Locate each line in the listing that contains the word "size" and copy those lines out. Case matters, so only lines with that exact capitalization count.
▼▼▼
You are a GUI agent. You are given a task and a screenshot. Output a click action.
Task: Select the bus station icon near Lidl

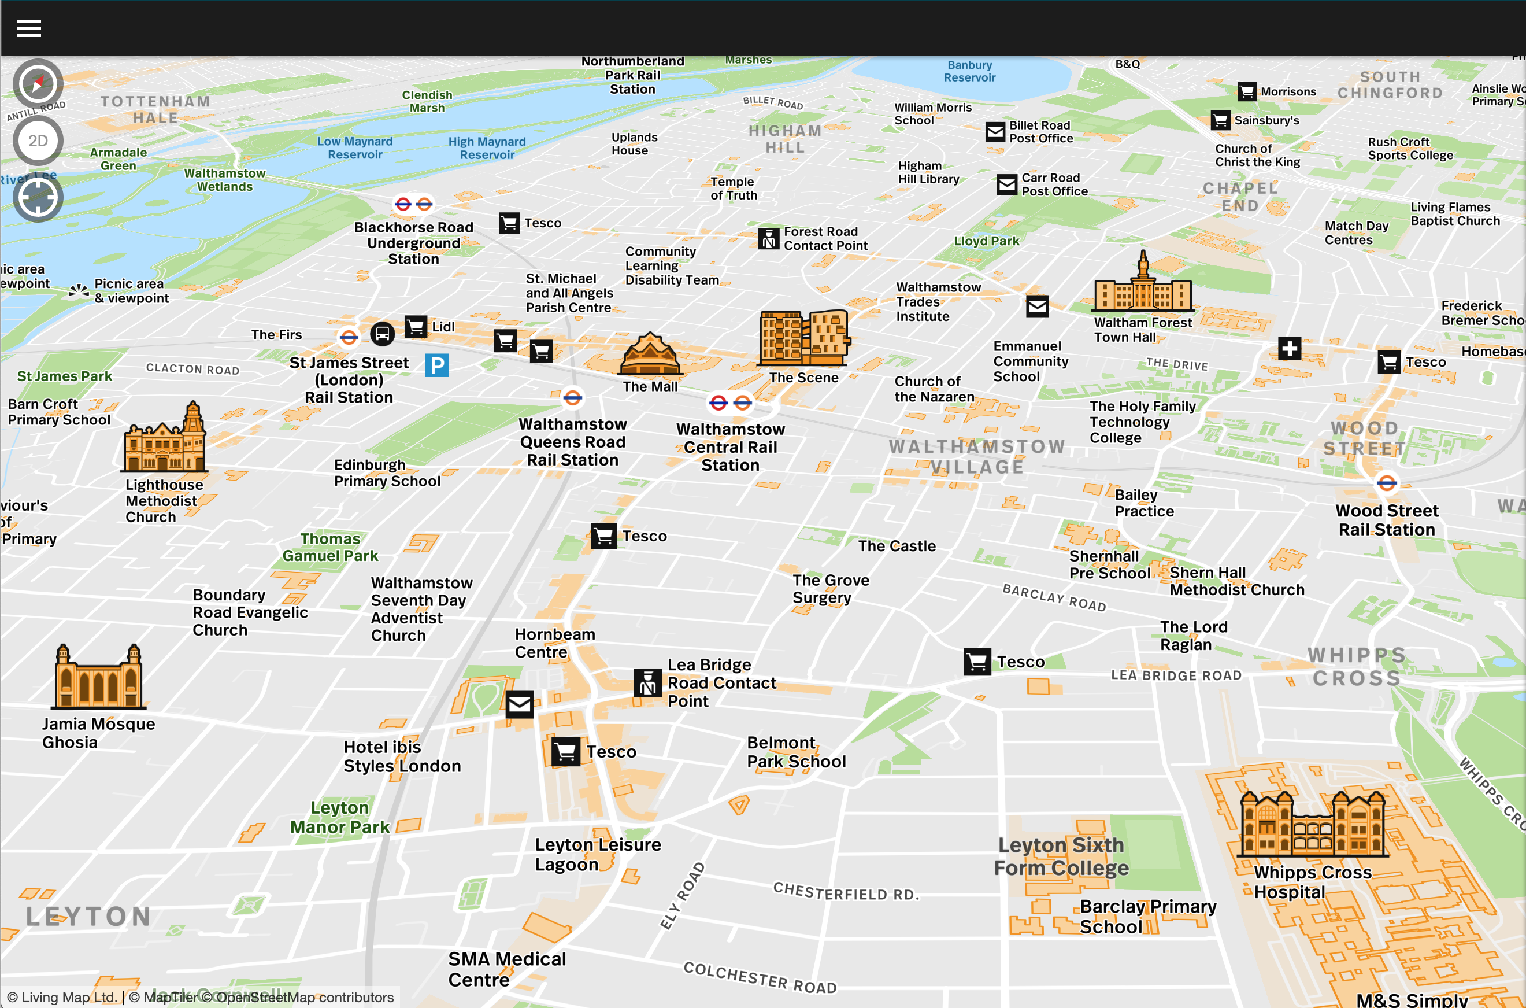[x=382, y=334]
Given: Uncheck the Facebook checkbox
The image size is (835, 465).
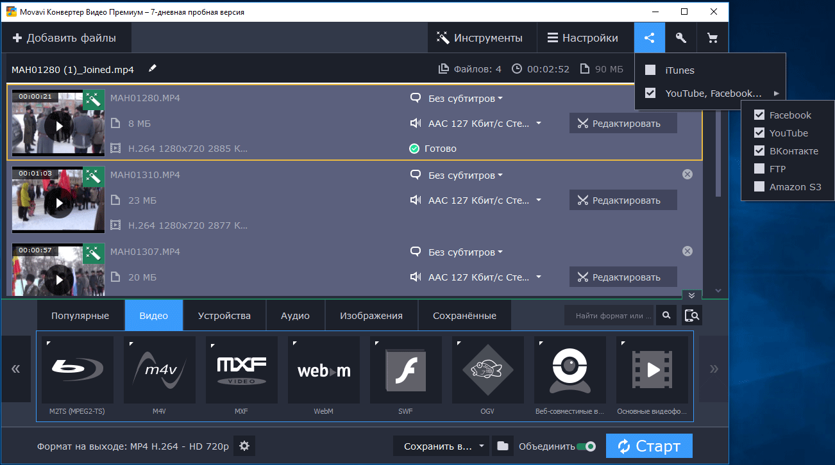Looking at the screenshot, I should pyautogui.click(x=759, y=115).
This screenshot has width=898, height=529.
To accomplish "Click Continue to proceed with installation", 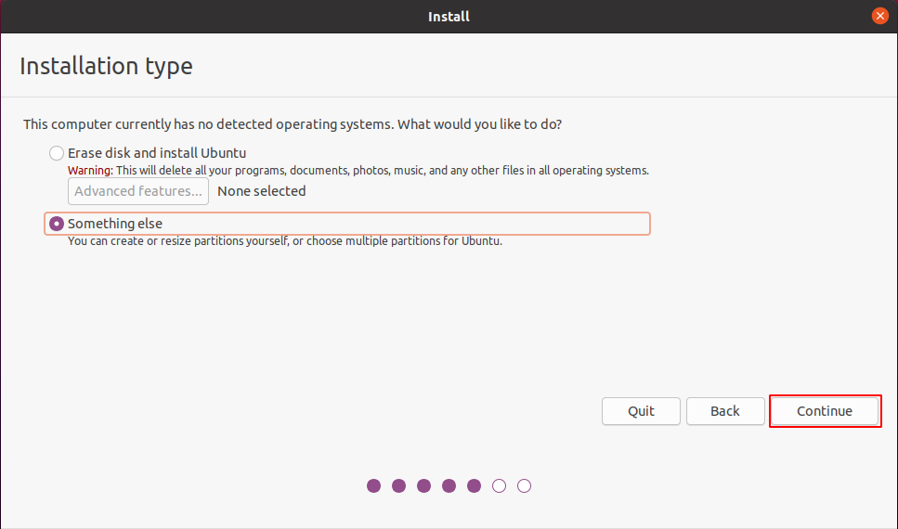I will click(825, 411).
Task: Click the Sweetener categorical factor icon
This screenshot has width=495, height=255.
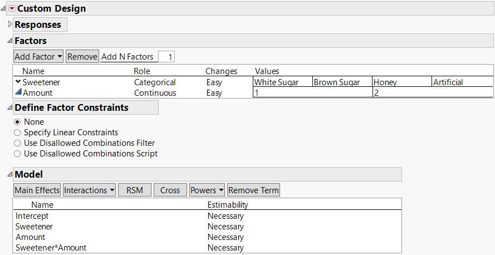Action: [18, 82]
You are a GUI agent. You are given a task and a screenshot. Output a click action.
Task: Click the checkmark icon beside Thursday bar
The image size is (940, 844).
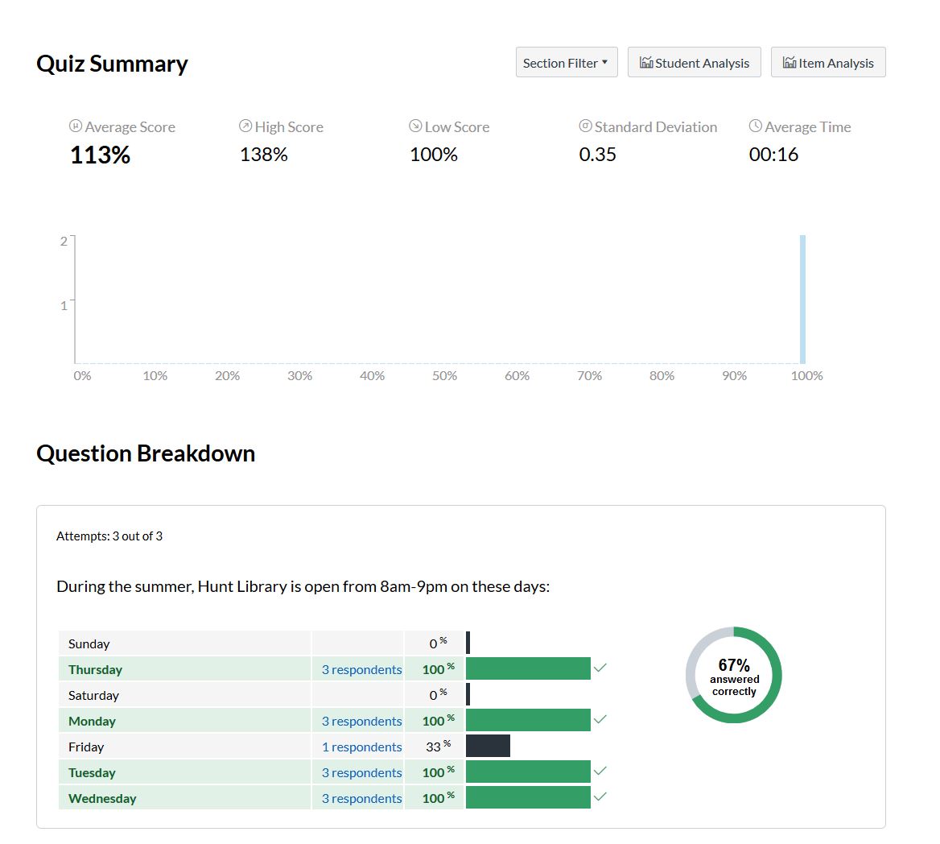click(600, 668)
▲▲▲
● **Response to this exercise**:
The image size is (835, 465).
The image size is (940, 844).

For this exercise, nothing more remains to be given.